**Extrait du document:**
☆ ☆ ☆ ☆ ☆ ☆ ☆
Mais ce blocage n’est pas qu’intellectuel. Il est aussi spirituel. C’est ce que Rabbénou Behayé s’emploie à démontrer, expliquant que si le premier avertissement se réfère au corps en cela que manger de ces aliments interdits rend l’homme impur, le second, lui, se réfère à l’effet que manger de telles choses abominables aurait sur notre âme. Le mot « Venitmétem » est écrit sans la lettre Alef. Selon Yoma 39, l’avertissement caché dans cette lettre manquante est que quiconque mangeant ces créatures deviendrait « Toumtoum » «d’esprit ennuyeux», une sorte d’apathie et de fermeture… Le cœur de l’homme devient «incrusté» par l’ingestion de telles créatures interdites, de sorte qu’il ne peut plus laisser de place à D.ieu.
☆ ☆ ☆ ☆ ☆ ☆ ☆
**Entrées fournies:**
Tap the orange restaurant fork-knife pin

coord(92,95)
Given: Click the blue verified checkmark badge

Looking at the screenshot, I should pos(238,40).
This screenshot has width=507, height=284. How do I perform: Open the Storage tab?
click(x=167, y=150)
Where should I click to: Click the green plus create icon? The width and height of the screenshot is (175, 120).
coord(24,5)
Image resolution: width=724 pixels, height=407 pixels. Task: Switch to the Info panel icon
☆ ☆ ☆ ☆ ☆ ☆ ☆
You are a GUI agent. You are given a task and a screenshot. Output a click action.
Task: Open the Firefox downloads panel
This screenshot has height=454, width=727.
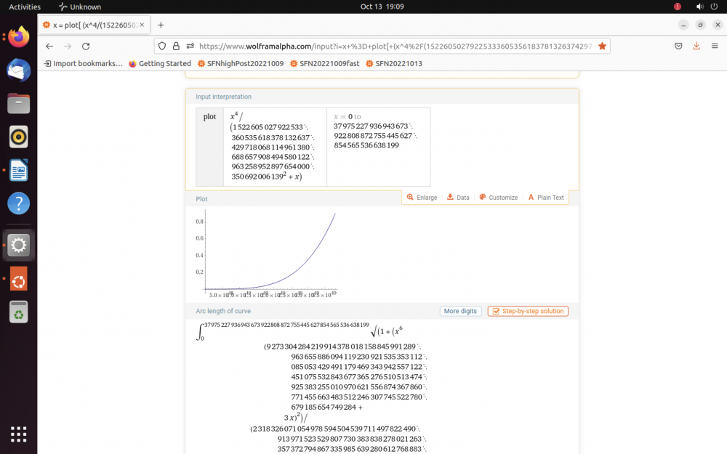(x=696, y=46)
☆ ☆ ☆ ☆ ☆ ☆ ☆
**Consigne:**
Pouvez-vous citer mot pour mot le passage de l'extrait sur les aliments interdits qui va de « Mais ce blocage » jusqu'à « place à D.ieu. » inclus ? Seul l'extrait sert de source.

**Réponse attendue:**
Mais ce blocage n’est pas qu’intellectuel. Il est aussi spirituel. C’est ce que Rabbénou Behayé s’emploie à démontrer, expliquant que si le premier avertissement se réfère au corps en cela que manger de ces aliments interdits rend l’homme impur, le second, lui, se réfère à l’effet que manger de telles choses abominables aurait sur notre âme. Le mot « Venitmétem » est écrit sans la lettre Alef. Selon Yoma 39, l’avertissement caché dans cette lettre manquante est que quiconque mangeant ces créatures deviendrait « Toumtoum » «d’esprit ennuyeux», une sorte d’apathie et de fermeture… Le cœur de l’homme devient «incrusté» par l’ingestion de telles créatures interdites, de sorte qu’il ne peut plus laisser de place à D.ieu.